◆ PROVIDED DATA:
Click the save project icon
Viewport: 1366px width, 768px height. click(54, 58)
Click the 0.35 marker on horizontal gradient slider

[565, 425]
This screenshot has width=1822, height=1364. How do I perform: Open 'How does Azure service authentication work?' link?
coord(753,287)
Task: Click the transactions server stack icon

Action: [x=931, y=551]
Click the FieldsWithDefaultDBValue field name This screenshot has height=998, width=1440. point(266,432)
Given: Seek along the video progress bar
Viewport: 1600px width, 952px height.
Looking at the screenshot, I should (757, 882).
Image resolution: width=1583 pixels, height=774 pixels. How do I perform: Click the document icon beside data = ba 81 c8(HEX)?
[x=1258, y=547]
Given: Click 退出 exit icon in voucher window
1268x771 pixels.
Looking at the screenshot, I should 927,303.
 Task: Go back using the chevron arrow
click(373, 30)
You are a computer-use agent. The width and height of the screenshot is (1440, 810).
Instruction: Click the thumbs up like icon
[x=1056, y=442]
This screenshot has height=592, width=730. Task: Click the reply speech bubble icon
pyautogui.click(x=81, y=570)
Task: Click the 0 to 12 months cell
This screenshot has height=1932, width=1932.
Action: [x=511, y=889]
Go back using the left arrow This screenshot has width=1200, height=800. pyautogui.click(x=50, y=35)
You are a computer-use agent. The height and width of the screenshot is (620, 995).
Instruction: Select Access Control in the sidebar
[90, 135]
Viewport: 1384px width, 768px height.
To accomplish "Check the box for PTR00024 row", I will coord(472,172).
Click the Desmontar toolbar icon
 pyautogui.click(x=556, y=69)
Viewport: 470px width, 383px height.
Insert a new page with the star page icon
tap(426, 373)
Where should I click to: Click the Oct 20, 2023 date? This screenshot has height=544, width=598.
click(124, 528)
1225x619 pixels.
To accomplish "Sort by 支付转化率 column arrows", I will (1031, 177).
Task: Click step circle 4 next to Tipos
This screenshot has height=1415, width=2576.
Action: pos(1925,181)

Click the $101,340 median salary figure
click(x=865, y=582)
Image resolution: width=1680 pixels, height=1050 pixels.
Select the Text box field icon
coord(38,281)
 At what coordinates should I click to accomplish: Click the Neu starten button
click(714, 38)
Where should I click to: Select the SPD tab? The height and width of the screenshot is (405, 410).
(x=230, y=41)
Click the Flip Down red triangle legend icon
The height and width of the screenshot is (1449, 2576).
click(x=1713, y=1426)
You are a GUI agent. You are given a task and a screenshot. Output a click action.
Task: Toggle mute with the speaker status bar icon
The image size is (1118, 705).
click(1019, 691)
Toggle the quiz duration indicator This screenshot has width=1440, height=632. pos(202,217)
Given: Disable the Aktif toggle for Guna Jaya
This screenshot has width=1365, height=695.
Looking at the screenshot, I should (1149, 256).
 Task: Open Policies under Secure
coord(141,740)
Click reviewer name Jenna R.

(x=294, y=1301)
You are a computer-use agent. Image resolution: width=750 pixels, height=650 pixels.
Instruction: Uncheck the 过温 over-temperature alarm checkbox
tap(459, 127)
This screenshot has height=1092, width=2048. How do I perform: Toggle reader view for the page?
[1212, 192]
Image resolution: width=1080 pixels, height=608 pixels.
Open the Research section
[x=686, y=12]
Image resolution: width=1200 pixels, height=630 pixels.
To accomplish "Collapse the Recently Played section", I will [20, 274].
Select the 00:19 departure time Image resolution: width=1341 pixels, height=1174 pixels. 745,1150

◆ WRITTEN EXERCISE:
Reproduce verbatim the lines starting with the line that contains "Given: Click 退出 exit icon in voucher window" and going on through the line that contains "Action: pos(1925,181)".

◆ ANSWER FOR THIS EXERCISE:
Given: Click 退出 exit icon in voucher window
1268x771 pixels.
Looking at the screenshot, I should 927,303.
 Task: Go back using the chevron arrow
click(373, 30)
You are a computer-use agent. The width and height of the screenshot is (1440, 810).
Instruction: Click the thumbs up like icon
[x=1056, y=442]
This screenshot has height=592, width=730. Task: Click the reply speech bubble icon
pyautogui.click(x=81, y=570)
Task: Click the 0 to 12 months cell
This screenshot has height=1932, width=1932.
Action: [x=511, y=889]
Go back using the left arrow This screenshot has width=1200, height=800. pyautogui.click(x=50, y=35)
You are a computer-use agent. The height and width of the screenshot is (620, 995).
Instruction: Select Access Control in the sidebar
[90, 135]
Viewport: 1384px width, 768px height.
To accomplish "Check the box for PTR00024 row", I will coord(472,172).
Click the Desmontar toolbar icon
 pyautogui.click(x=556, y=69)
Viewport: 470px width, 383px height.
Insert a new page with the star page icon
tap(426, 373)
Where should I click to: Click the Oct 20, 2023 date? This screenshot has height=544, width=598.
click(124, 528)
1225x619 pixels.
To accomplish "Sort by 支付转化率 column arrows", I will (1031, 177).
Task: Click step circle 4 next to Tipos
This screenshot has height=1415, width=2576.
Action: pos(1925,181)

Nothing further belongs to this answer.